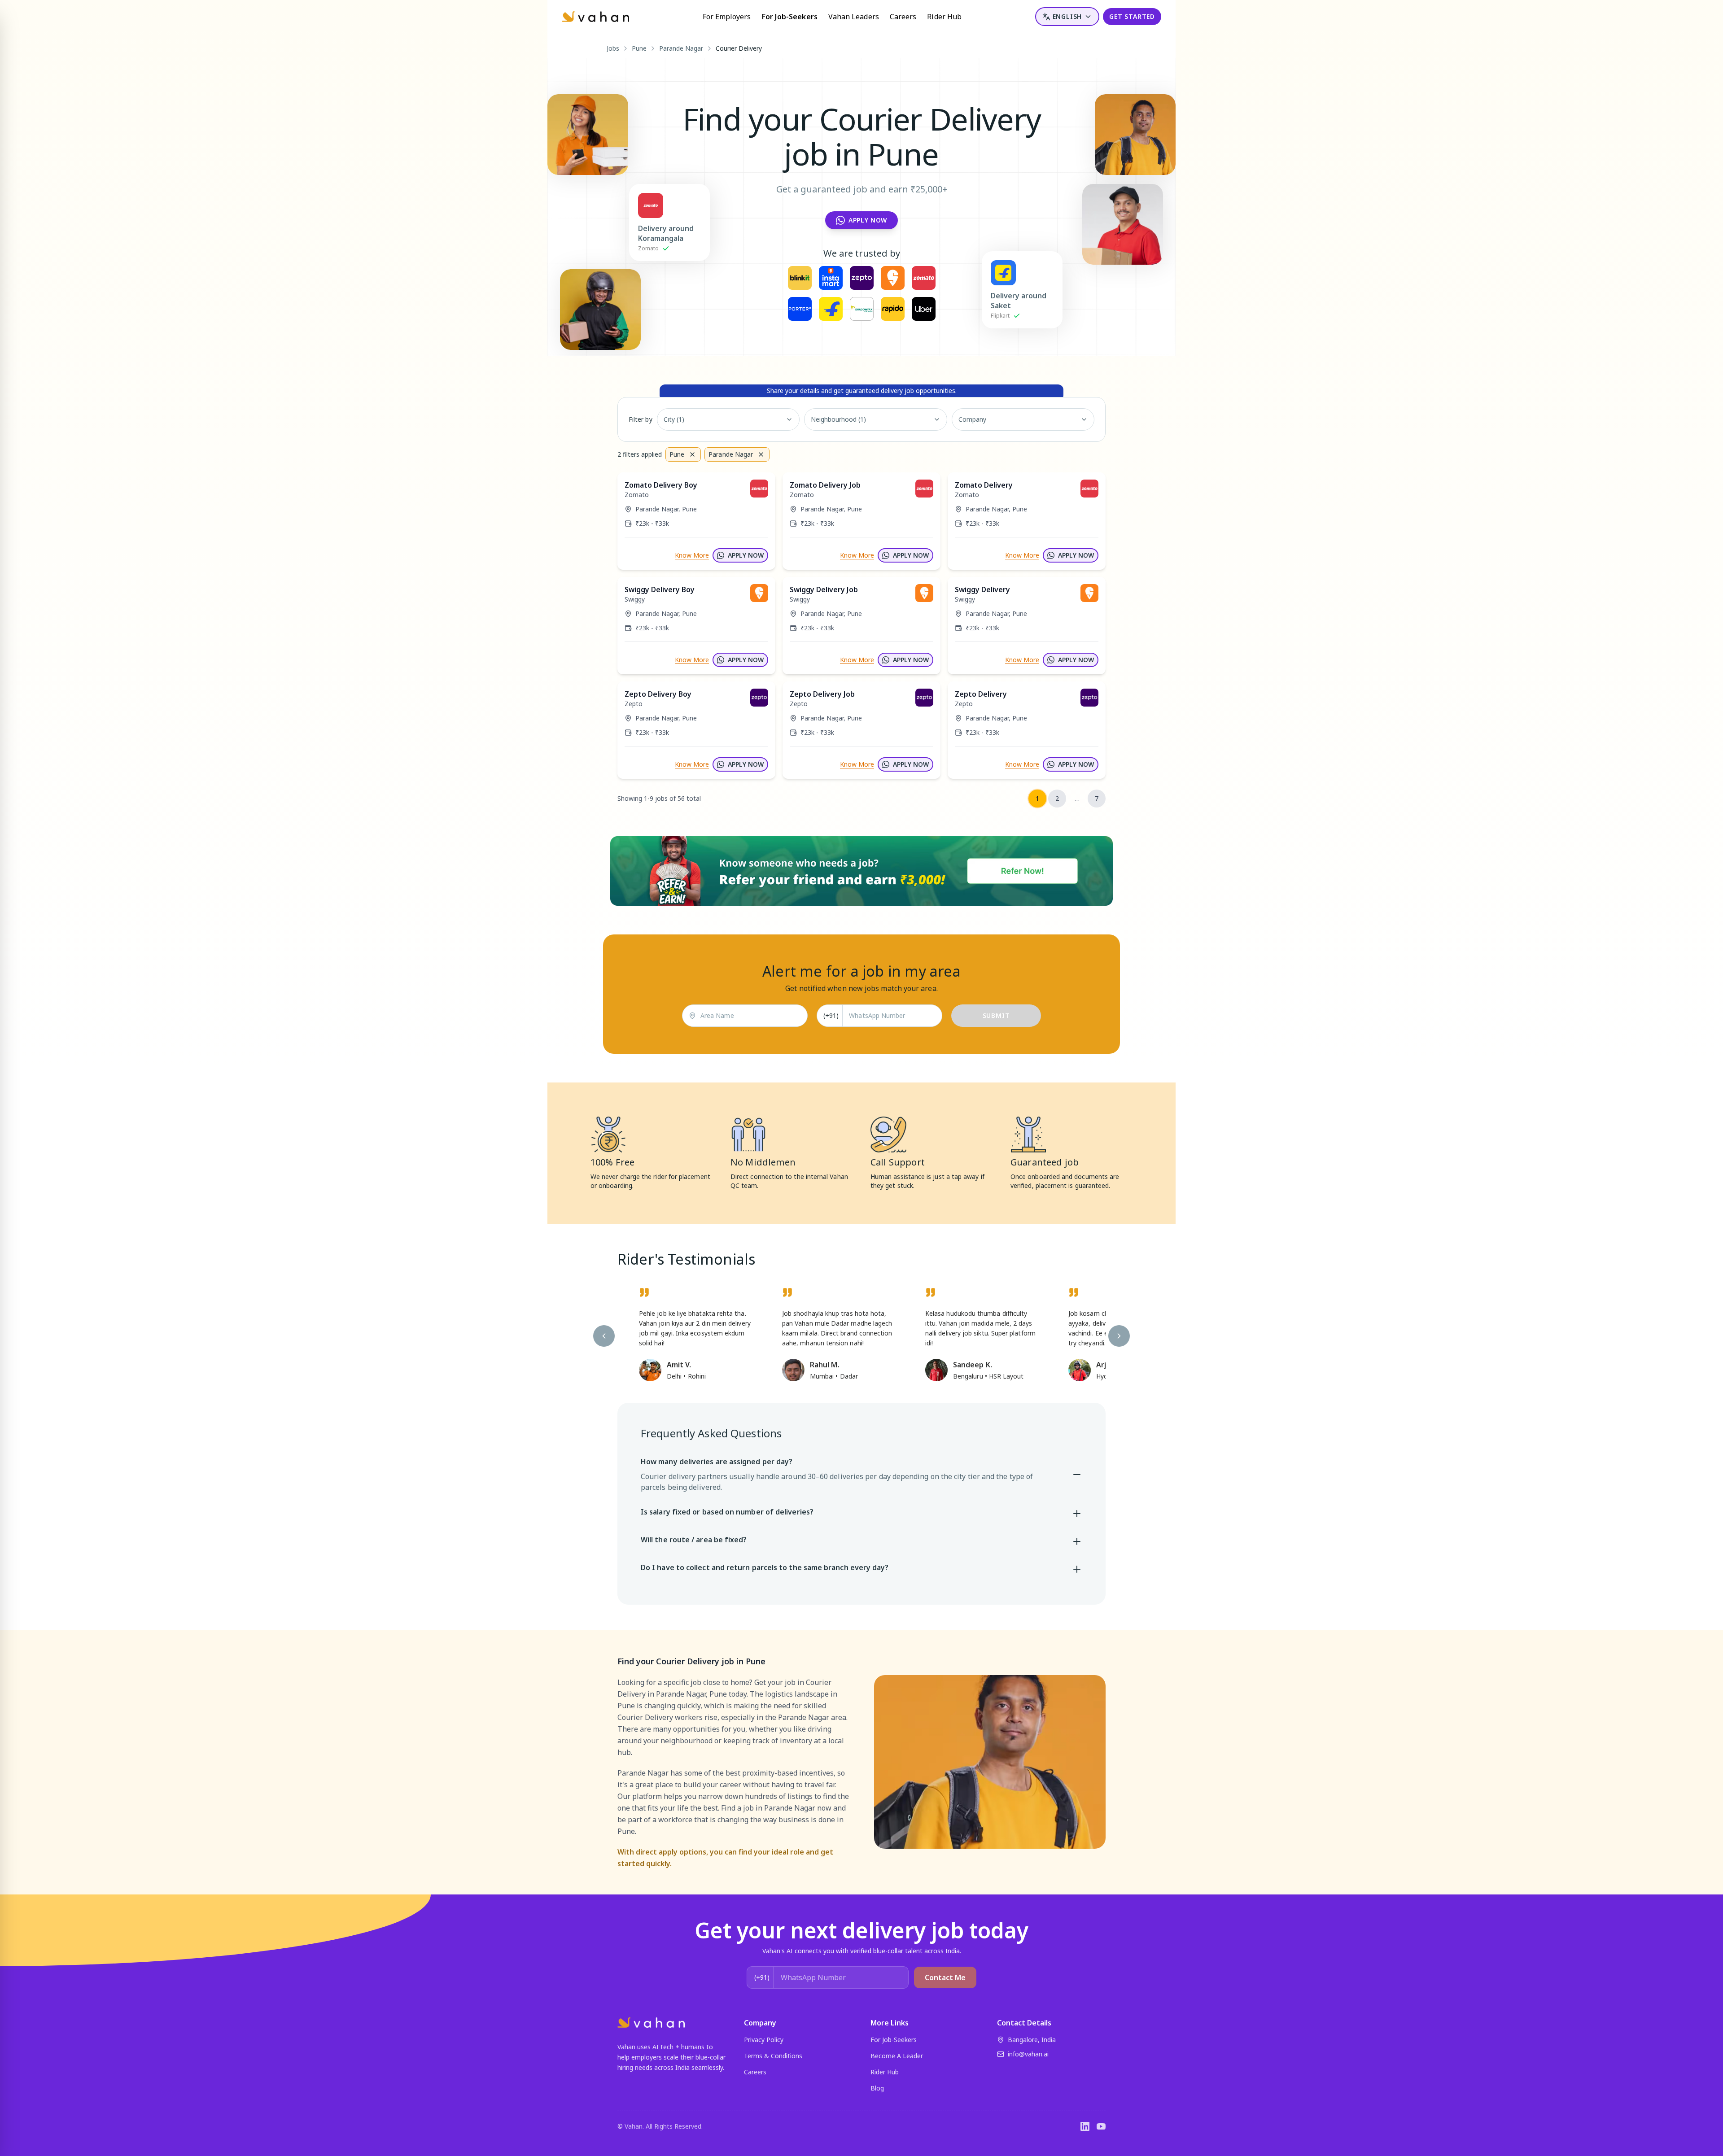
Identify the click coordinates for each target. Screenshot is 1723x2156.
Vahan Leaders (853, 17)
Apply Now (867, 220)
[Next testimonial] (1119, 1336)
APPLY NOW (746, 555)
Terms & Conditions (773, 2055)
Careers (903, 17)
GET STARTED (1132, 16)
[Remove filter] (692, 454)
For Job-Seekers (790, 17)
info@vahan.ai (1028, 2054)
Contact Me (945, 1977)
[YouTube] (1101, 2126)
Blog (877, 2088)
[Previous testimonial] (604, 1336)
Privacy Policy (763, 2039)
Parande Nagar (681, 48)
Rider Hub (944, 17)
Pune (639, 48)
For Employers (727, 17)
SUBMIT (996, 1015)
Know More (692, 555)
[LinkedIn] (1084, 2126)
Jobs (613, 48)
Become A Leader (896, 2055)
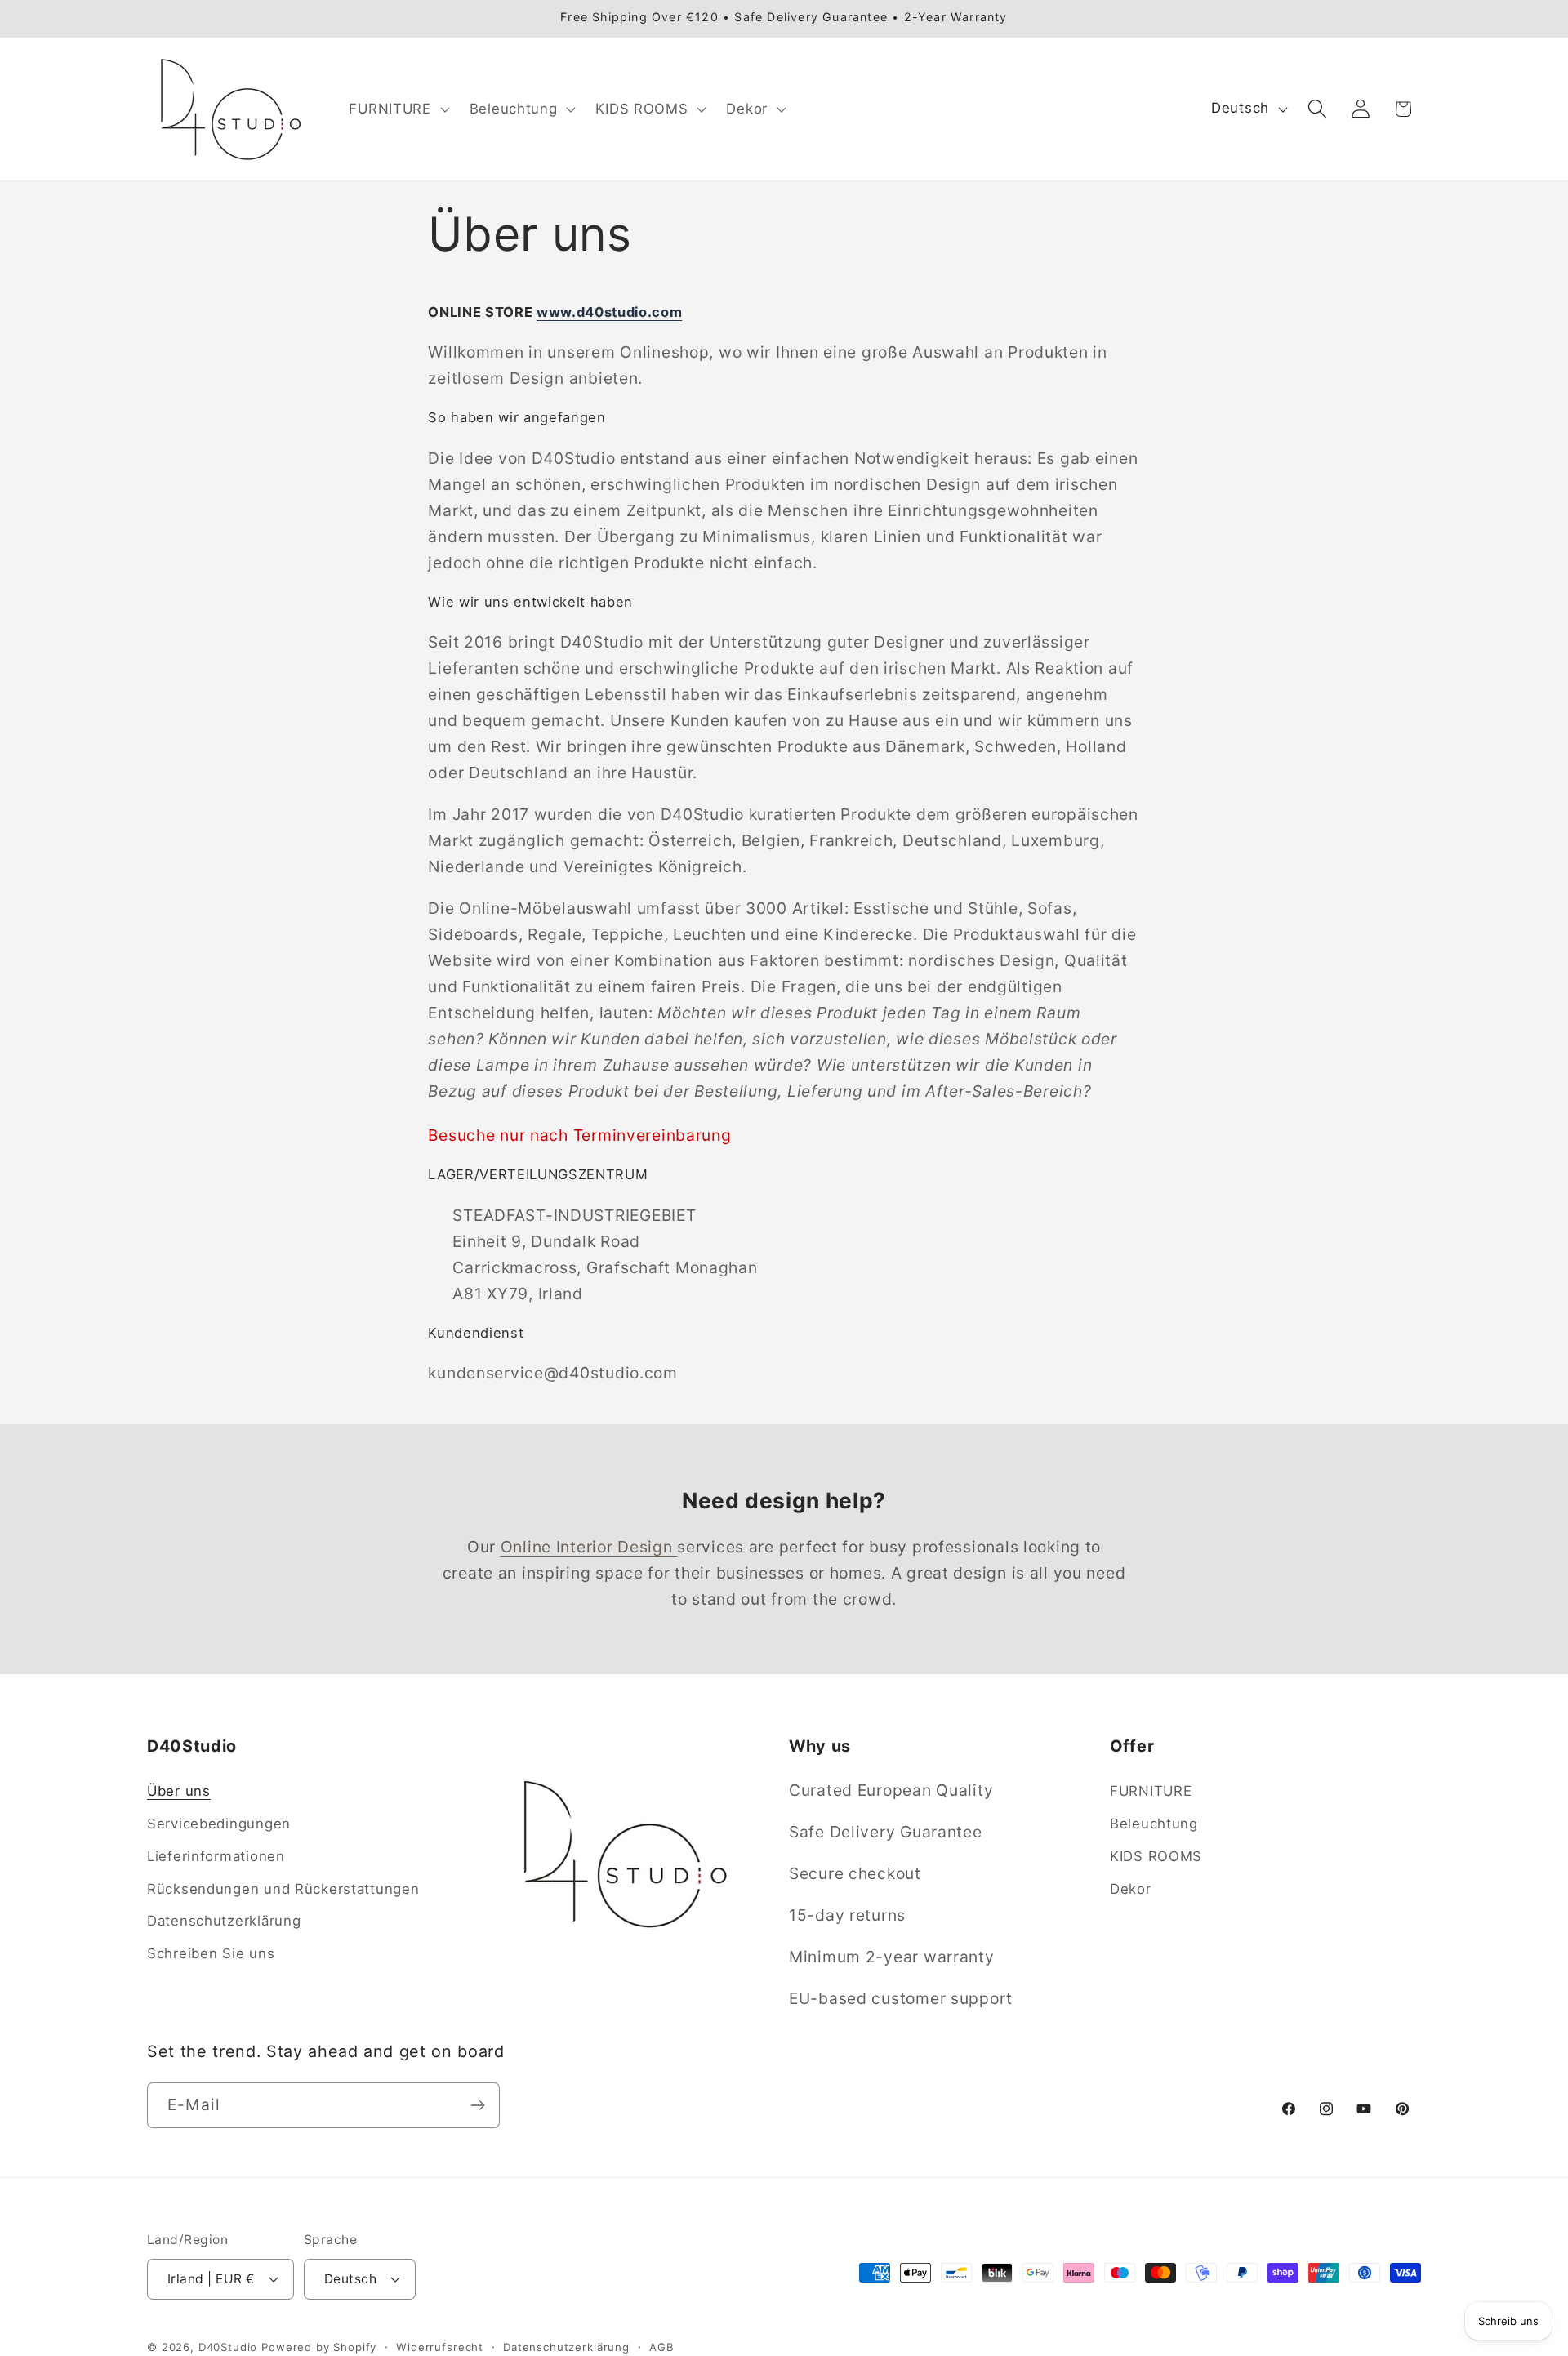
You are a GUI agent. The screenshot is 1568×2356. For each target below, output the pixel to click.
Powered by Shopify (318, 2346)
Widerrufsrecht (439, 2346)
◇ ◇ ◇ ◇ ◇ ◇ ◇
Restate, word for word, each line from the one with "GET STARTED (1132, 16)" to the end of the entries, both included, and keep every picture out.

_Your response:_
GET STARTED (1132, 16)
[Remove filter] (692, 454)
For Job-Seekers (790, 17)
info@vahan.ai (1028, 2054)
Contact Me (945, 1977)
[YouTube] (1101, 2126)
Blog (877, 2088)
[Previous testimonial] (604, 1336)
Privacy Policy (763, 2039)
Parande Nagar (681, 48)
Rider Hub (944, 17)
Pune (639, 48)
For Employers (727, 17)
SUBMIT (996, 1015)
Know More (692, 555)
[LinkedIn] (1084, 2126)
Jobs (613, 48)
Become A Leader (896, 2055)
You are a GUI agent. The screenshot is 1568×2356. For each target below, output the pixel to click.
Powered by Shopify (318, 2346)
Widerrufsrecht (439, 2346)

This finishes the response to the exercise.